What does it take for a luxury car to smash its guide price at auction? The Hagerty Price Guide aims to estimate the value of rare and collectible cars that come up for sale – but sometimes even the experts are caught by surprise.
As we start a new year, Hagerty have revealed the biggest outperformers at luxury car auctions in 2020, so let’s take a look at the top five and see what helped them to sell way over estimate.
1961 Jaguar Mk II 3.8
This 1961 Jaguar Mk II 3.8 was too sexy for its guide price, selling for £93,500 against a Hagerty Price Guide estimate of £69,800. It’s had one careful owner since 2011, and before that was owned by Right Said Fred’s Richard Fairbrass for five years. Just before that, in 2005, its original paintwork was lovingly restored – and there’s only 20,400 miles on the clock. All worthy of a 34% mark-up over the guide price.
1971 Lamborghini Miura P400 SV Speciale
The top five very quickly moves into eye-watering territory. The 1971 Lamborghini Miura P400 SV Speciale had an HPG price of £1.72 million when it went under the hammer in September. The auction house Gooding & Co called it “one of the most extraordinary Lamborghinis of all time” and the bidders agreed, driving the final selling price up to a touch over £3.2 million, a hefty 86% over estimate.
1988 Porsche 928 SE
This 1988 Porsche 928 SE is one of only 42 produced in right-hand drive for the UK market and was owned by the Egyptian Embassy from new, until 2015. It’s rare, in excellent condition, and has only done just over 10,000 miles in over 30 years. The HPG guide price was £68,800 as the 928 has gone under the radar in the past, but one buyer parted with just under £130,000 – nowhere near the price of the Lambo above, but an 88% premium over the expected hammer price.
1989 Mercedes-Benz 300 SL
None of the top five comes from the 90s or since, but the 1989 Mercedes-Benz 300 SL sold by Historics Auctioneers in September comes the closest.
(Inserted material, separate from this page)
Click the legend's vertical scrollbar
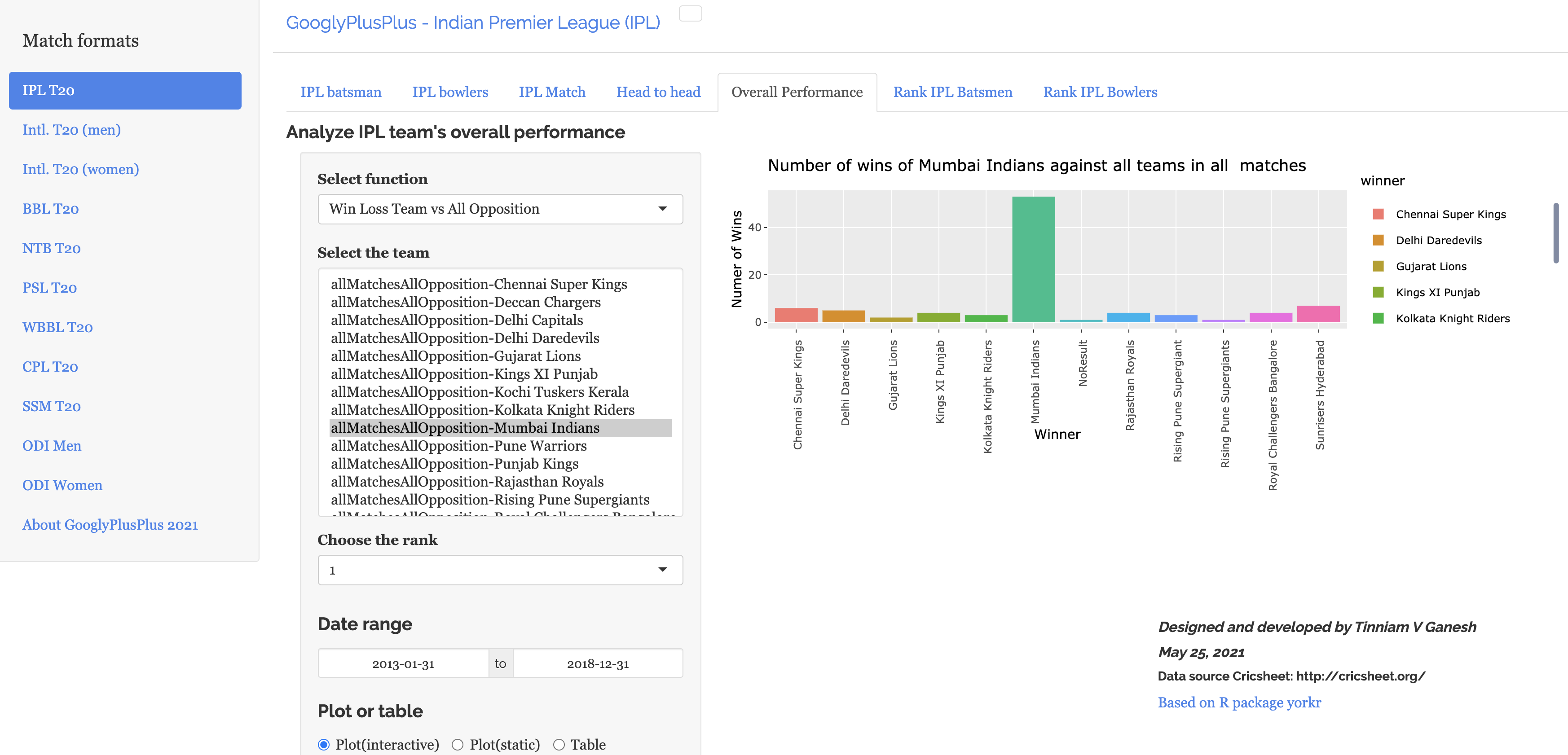tap(1556, 233)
As the most recent model on this list, it’s perhaps no surprise that its HPG estimate was quite low, at £28,500. This car really has had only one owner, with only 10,000 miles on the clock again, and that seems to be the magic number – helping it to a hammer price of just over £70,000, 146% more than predicted.
1972 Bentley Corniche
It’s not the highest priced car on this list, but the 1972 Bentley Corniche sold in July at Silverstone Auctions achieved the biggest multiple over its estimate. HPG predicted £62,100 and Silverstone estimated £80-90,000. The Bentley is one of only 43 right-hand drive examples, and was exhibited by invitation of the Duke of Richmond at Goodwood Festival of Speed’s centenary in 2019 – the invitation letter is included in the vehicle history documents. This provenance helped it to sell for £158,625, a whopping 155% over its HPG price, and the biggest mark-up of any luxury car auction in 2020.